У ECM1 имеются три основных изоформы:
- ECM1a — белок из 540 аминокислот, кодируемый геном из 10 экзонов;
- ECM1b — белок из 415 аминокислот, возникающий при отсутствии exon 7;
- ECM1c — белок из 559 аминокислот вследствие наличия дополнительного exon 5a в intron 5.
У пациентов с мутациями в 7-м экзоне сохраняется экспрессия изоформы ECM1b, и заболевание у них обычно протекает легче по сравнению с пациентами с мутациями в 6-м экзоне, у которых течение, как правило, более тяжелое и снижена экспрессия всех трех изоформ. Большинство патогенных мутаций локализуется в 6-м или 7-м экзоне; реже — в 2-м, 4-м или 9-м. Степень дермального иммунофлюоресцентного окрашивания с использованием anti-ECM1 антител позволяет косвенно судить о локализации мутации: сниженное окрашивание характерно для мутаций в 7-м экзоне, а отсутствие окрашивания — для мутаций в 6-м экзоне.
Клиническая картина

Первым клиническим признаком липоидного протеиноза часто бывает слабый крик или охриплость у новорожденных, обусловленные инфильтрацией слизистой оболочки гортани. Охриплость сохраняется на протяжении всей жизни. Кожные проявления обычно возникают в течение первых двух лет жизни и проходят две частично перекрывающиеся стадии.

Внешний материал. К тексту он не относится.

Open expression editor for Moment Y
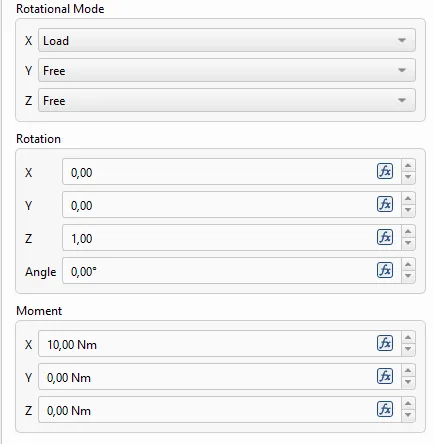The height and width of the screenshot is (444, 434). [385, 376]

На первой стадии в полости рта, а также на коже лица и конечностей возникают везикулы и геморрагические корки, нередко после травматизации. Кожные элементы могут разрешаться с образованием рубцов, в том числе по типу «ледоруба/ice-pick».
На второй стадии происходит нарастание гиалиновых отложений в дерме. Кожа становится диффузно утолщенной, восковидной и приобретает желтоватый оттенок. На лице, включая края век, а также в подмышечных впадинах и на мошонке появляются папулы, бляшки и узлы. На разгибательных поверхностях, особенно в области локтей, коленей и кистей, могут формироваться веррукозные очаги. Описаны также генерализованное шелушение и алопеция бровей и ресниц. Из-за инфильтрации век возможно образование язв роговицы.

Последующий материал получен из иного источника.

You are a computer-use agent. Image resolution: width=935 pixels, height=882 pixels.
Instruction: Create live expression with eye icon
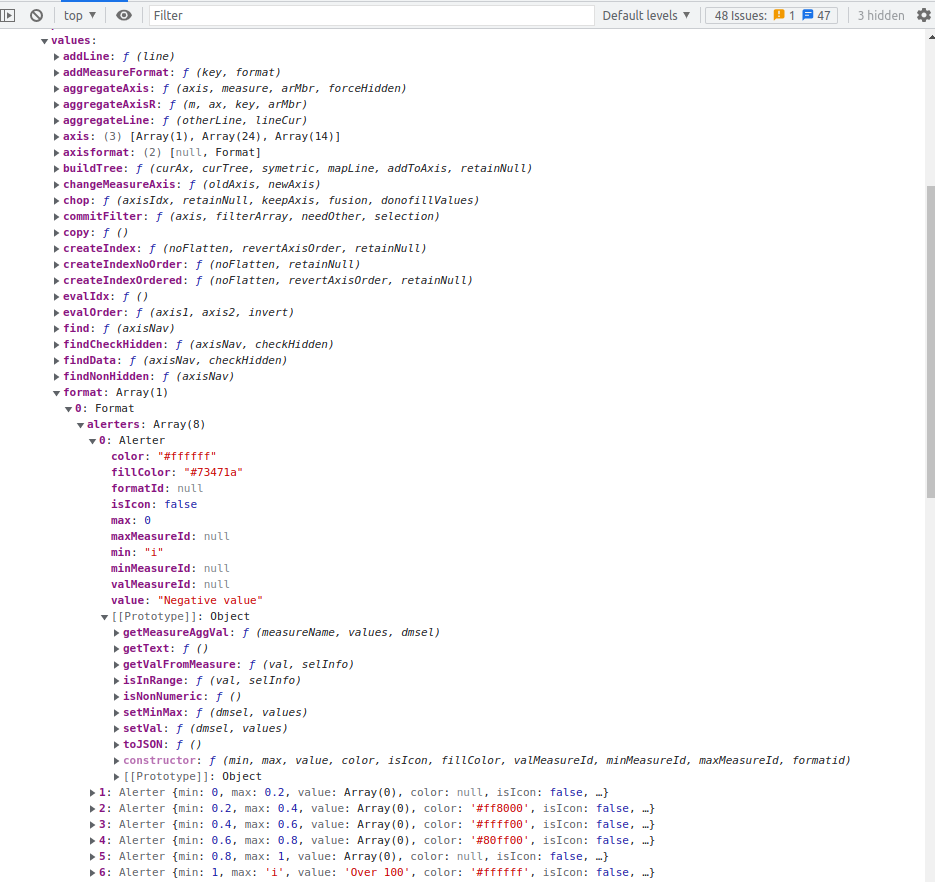pos(124,15)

Помимо поражения языка (диффузная инфильтрация), уздечки языка (ограничение подвижности языка) и ротоглотки, вследствие окклюзии слюнного протока может возникать рецидивирующий паротит. К стоматологическим аномалиям относятся гиперплазия или аплазия верхних резцов, премоляров либо моляров; обычно пациенты теряют зубы в раннем возрасте.
Неврологические проявления встречаются часто и включают поведенческие и обучающие трудности, судороги и, реже, внутримозговое кровоизлияние. Патогномоничным рентгенологическим признаком является двусторонняя внутричерепная серповидная кальцификация в области миндалевидных тел. В более поздних наблюдениях также описана повышенная частота кист почек.
В целом заболевание имеет стабильное или медленно прогрессирующее течение и совместимо с нормальной продолжительностью жизни, за исключением риска респираторной обструкции в младенческом возрасте. Может отмечаться повышение СОЭ вследствие увеличения уровня α- или γ-глобулинов.
Патоморфология

Основные клинические проявления связаны с отложением аморфного или пластинчатого материала вокруг кровеносных сосудов и в соединительной ткани. Аморфные отложения состоят преимущественно из неколлагеновых белков, тогда как концентрические слои материала, напоминающего базальную мембрану, содержат коллаген II и IV, а также ламинин. Кроме того, отложения PAS-позитивны и диастазорезистентны, что указывает на наличие нейтральных гликозамингликанов (ГАГ).
В срезах, окрашенных гематоксилином и эозином, в ранних очагах выявляются розовые гиалиноподобные отложения вокруг капилляров в сосочковом слое дермы и по периферии эккринных потовых желез. Более поздние очаги характеризуются гиперкератозом, иногда папилломатозом, и утолщенной дермой, где пучки розовых гиалиновых отложений располагаются диффузно; эти пучки нередко ориентированы перпендикулярно дермоэпидермальному соединению. В нижних отделах дермы могут обнаруживаться более мелкие рассеянные гиалиновые отложения. Гиалин также окружает волосяные фолликулы, сальные железы, мышцы, поднимающие волос, а также эккринные железы.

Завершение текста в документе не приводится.